Os desfalques em um time já remendado também estiveram presentes no ataque. Os Spurs chegaram a entrar em campo sem um centroavante, tendo Son e o recém-contrato Tel como opções improvisadas na posição.
Mas Postecoglou não faz um grande trabalho. O time já havia apresentado uma queda de desempenho na temporada passada, quando saiu de candidato ao título para o quinto lugar da Premier League.

Em 2024/25, os Spurs conseguiram apresentar grandes desempenhos em campo, como a vitória por 4 a 0 contra o City. Mas o time está em queda, mesmo com o retorno dos antes lesionados.

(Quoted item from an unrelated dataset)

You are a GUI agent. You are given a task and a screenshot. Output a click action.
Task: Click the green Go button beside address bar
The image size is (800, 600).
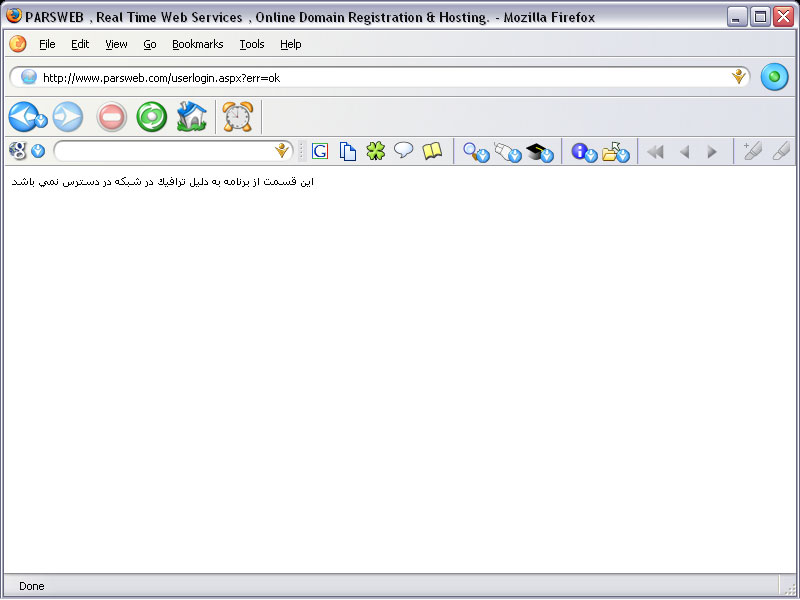pyautogui.click(x=774, y=77)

Postecoglou não tem conseguido implementar o seu estilo de jogo e encontrar soluções para o time. Acumula não apenas resultados negativos, mas desempenhos coletivos péssimos. Entregou ao seu sofrido torcedor derrotas contra equipes que estão atrás na tabela de classificação ou até mesmo sendo completamente dominado em campo.
O Tottenham corre o risco de fica fora das competições europeias e passar mais uma temporada sem troféus. Se Postecoglou merece críticas contundentes ao trabalho aquém do esperado, Daniel Levy é o grande responsável pelo acúmulo de fracassos.